Pay attention, Lot
“What is required is an attentive response to something real and other than ourselves, of which we have only inklings at first, but which comes more and more into being through our response to it – if we are truly responsive to it. We nurture it into being; or not. In this it has something of the structure of love.”
Iain McGilchrist, The Matter With Things: Our Brains, Our Delusions and the Unmaking of the World
This perspective feels rather soothing to me. In my existential dive into the question what love is, I find many different definitions and examples - and even more sensorial impressions. At the core, the emphasis of seeking poets and determined philosophers lies upon an act, an art, a process, or a way of being together, a way of relating. Yet, burdened by many myths, love can often seem a fleeting feeling, unbearably far away for the wounded healers, open only to the happy few or threateningly filled with unwanted suffering and unfulfilled needs. Leaning back into love as a way of being responsive, a way of nurturing each other’s presence into being, I spontaneously imagine love to be a form of devotional yet silent attention.
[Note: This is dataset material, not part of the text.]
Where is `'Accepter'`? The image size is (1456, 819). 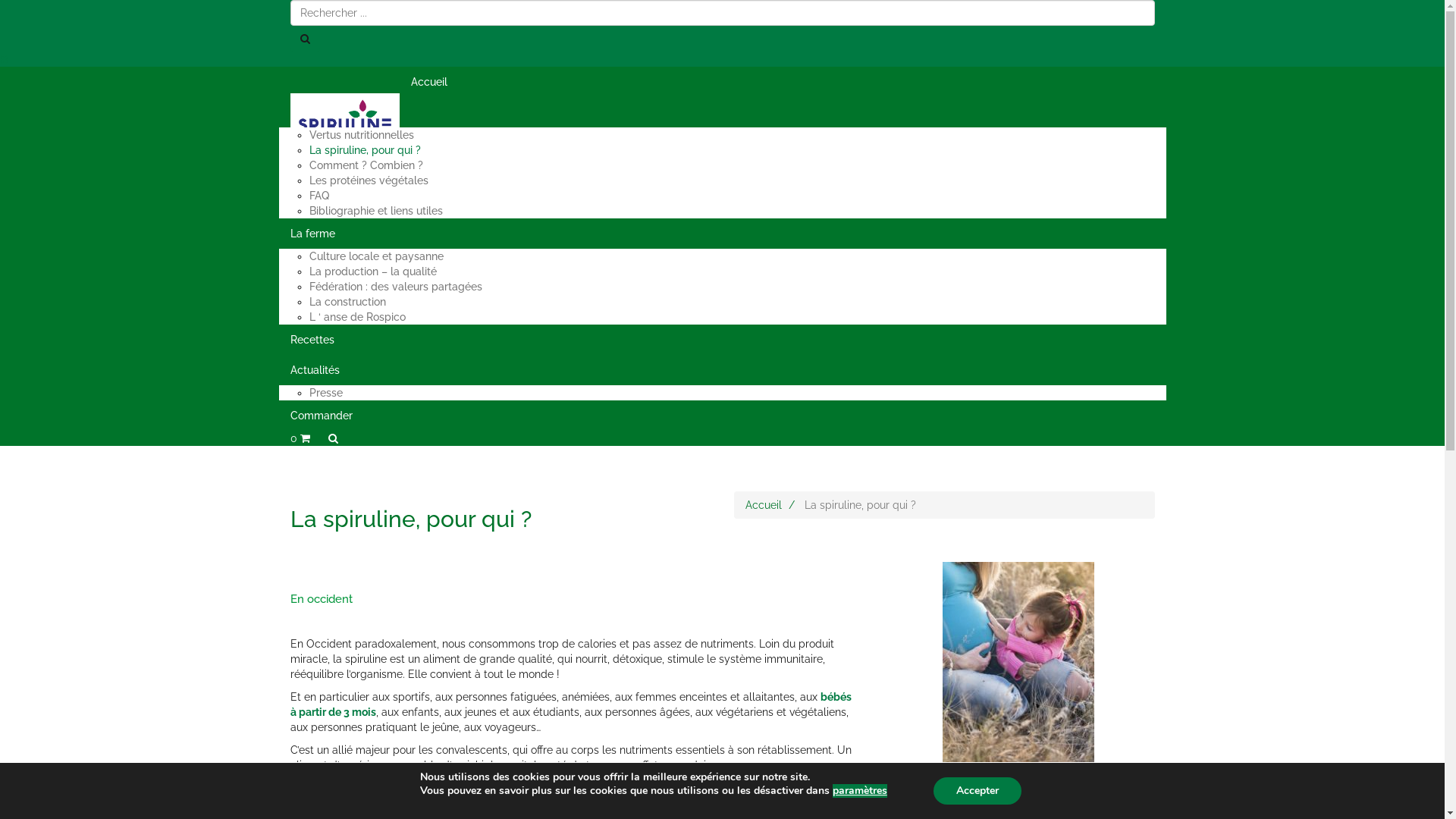 'Accepter' is located at coordinates (932, 789).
The kind of attention that encompasses the one and the many all at once, is indeed patient in its companionship and graceful in its unrelenting curiosity and courage to set free. Put more simply, attentive responsivity it what makes or breaks the spirit of love. Seeing everything that captures our attention nowadays, this is indeed a challenge. My senses easily get oversaturated. How to love ourselves back into this world, this being in and of the earthly world? Listening with all my senses, honoring the whole of the other as an expanding part of my intimate experience, is a delicate orchestration between opening my heart, finetuning my senses and discernibly inhibiting overdue projections. Pay attention Lot, listen, to the shivering hints of being-here of what is understood as 'other' and 'out there'.